> **EXERCISE PROMPT**: Each line of the listing that contains the word "agent" is to be copied.

> **MATERIAL PROVIDED**:

↓↓↓

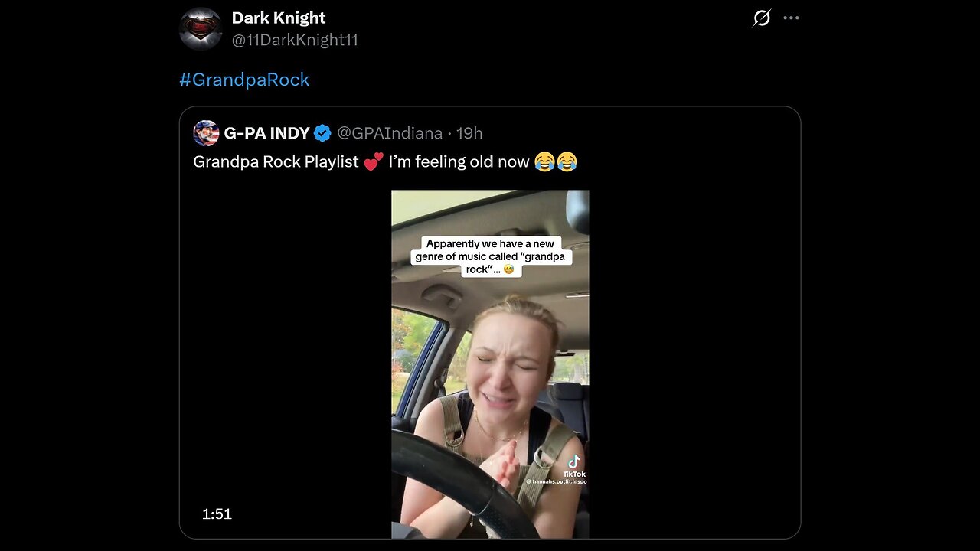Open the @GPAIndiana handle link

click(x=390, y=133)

↑↑↑
↓↓↓

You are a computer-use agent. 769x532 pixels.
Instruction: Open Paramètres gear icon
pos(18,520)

↑↑↑
↓↓↓

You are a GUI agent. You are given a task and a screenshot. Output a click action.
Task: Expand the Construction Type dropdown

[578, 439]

↑↑↑

> **ANSWER AREA**:
You are a computer-use agent. 769x532 pixels.
You are a GUI agent. You are given a task and a screenshot. Output a click action.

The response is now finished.